Stored data
--*--

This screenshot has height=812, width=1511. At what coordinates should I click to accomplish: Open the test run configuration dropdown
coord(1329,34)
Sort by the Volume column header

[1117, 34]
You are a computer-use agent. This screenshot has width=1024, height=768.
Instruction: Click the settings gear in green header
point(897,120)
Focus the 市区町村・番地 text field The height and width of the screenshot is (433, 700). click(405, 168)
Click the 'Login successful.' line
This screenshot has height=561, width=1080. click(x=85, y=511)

--*--

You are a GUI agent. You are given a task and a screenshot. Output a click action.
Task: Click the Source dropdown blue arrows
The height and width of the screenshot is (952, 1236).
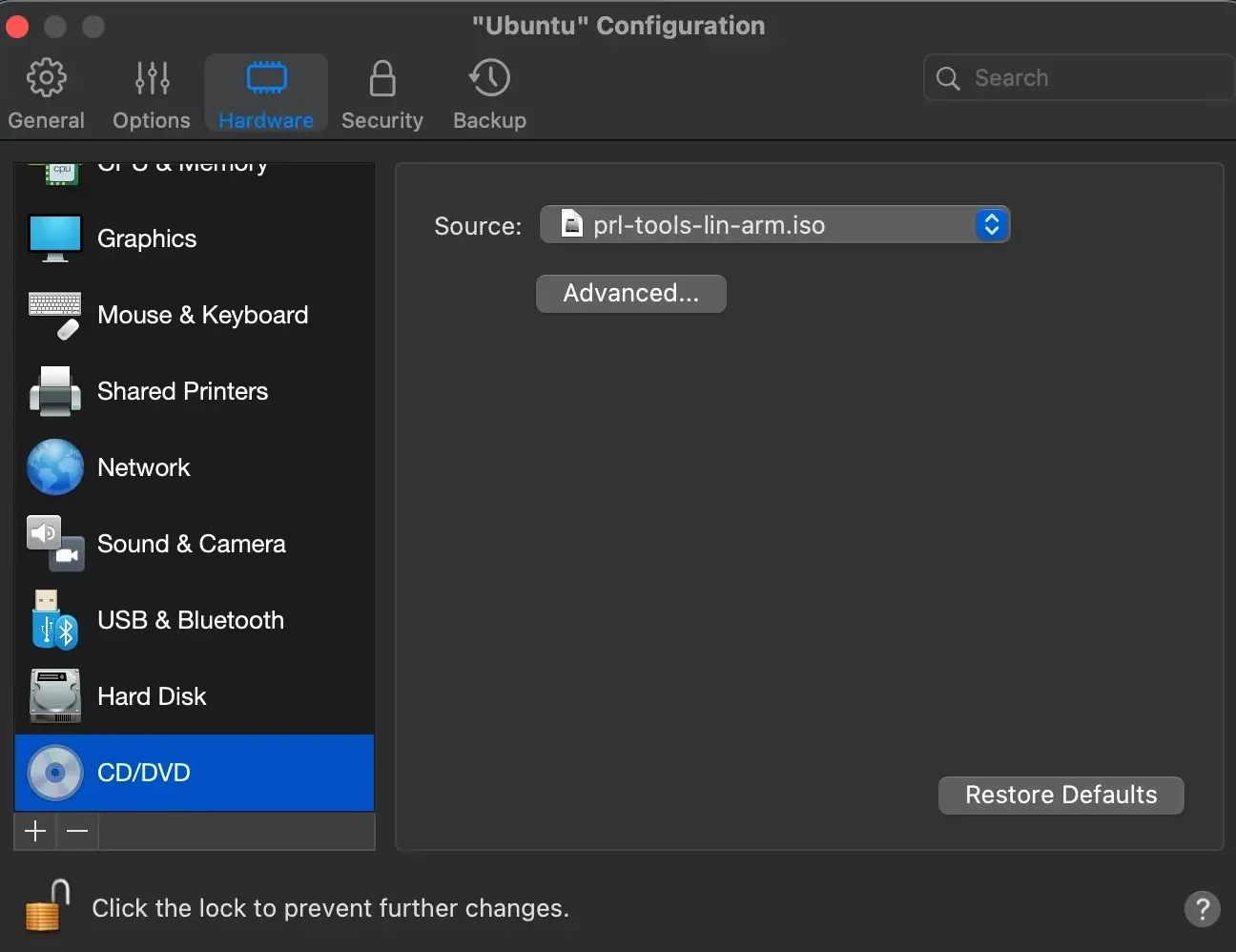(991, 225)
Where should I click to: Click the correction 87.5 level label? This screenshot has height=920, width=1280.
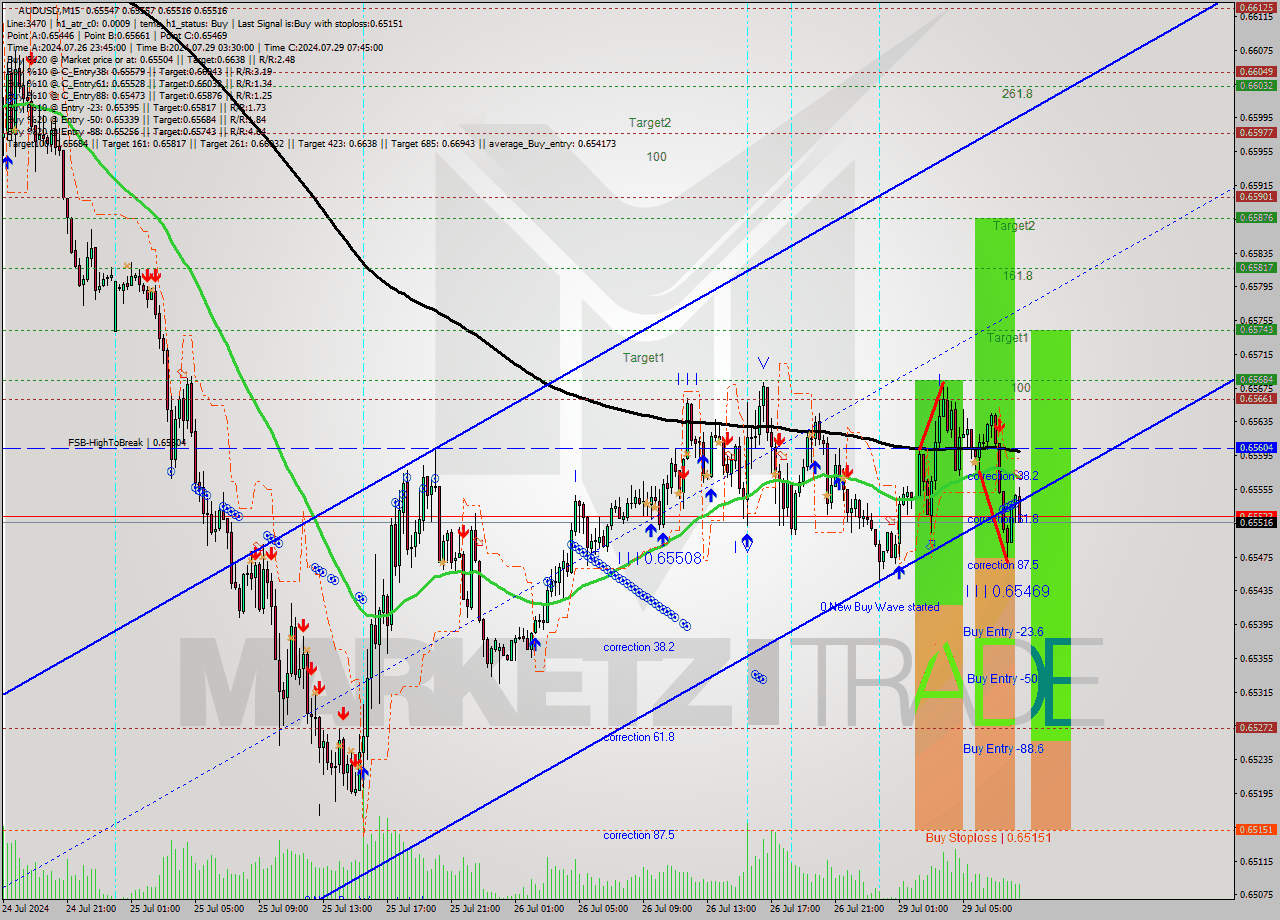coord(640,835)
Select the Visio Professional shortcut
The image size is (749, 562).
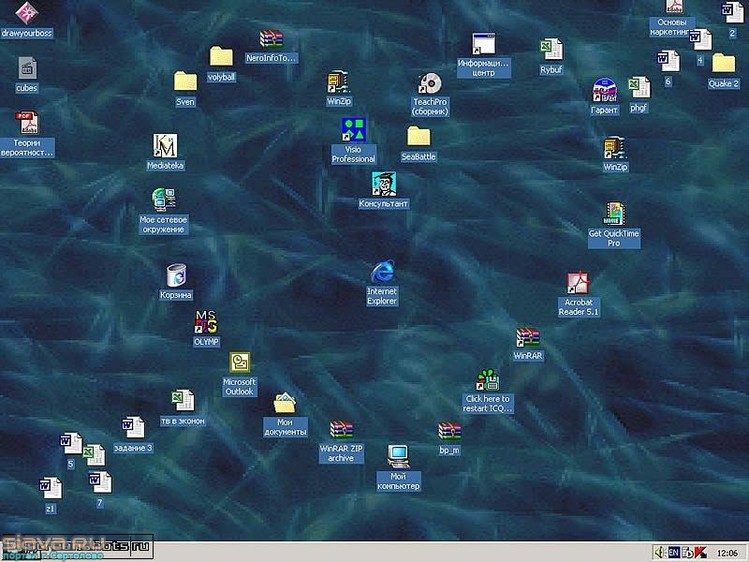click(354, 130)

--*--

Your instructions
Rename "screenshot" to "screen image" in the rows from the line with "You are a GUI" to the line with "coord(640,835)", and leave the rest of those lines unchanged. Give back only those lines, without the pictures.

Worked answer
You are a GUI agent. You are given a task and a screen image. Output a click action.
Task: Click the Source dropdown blue arrows
The height and width of the screen image is (952, 1236).
(991, 225)
Where should I click to: Click the correction 87.5 level label? This screen image has height=920, width=1280.
coord(640,835)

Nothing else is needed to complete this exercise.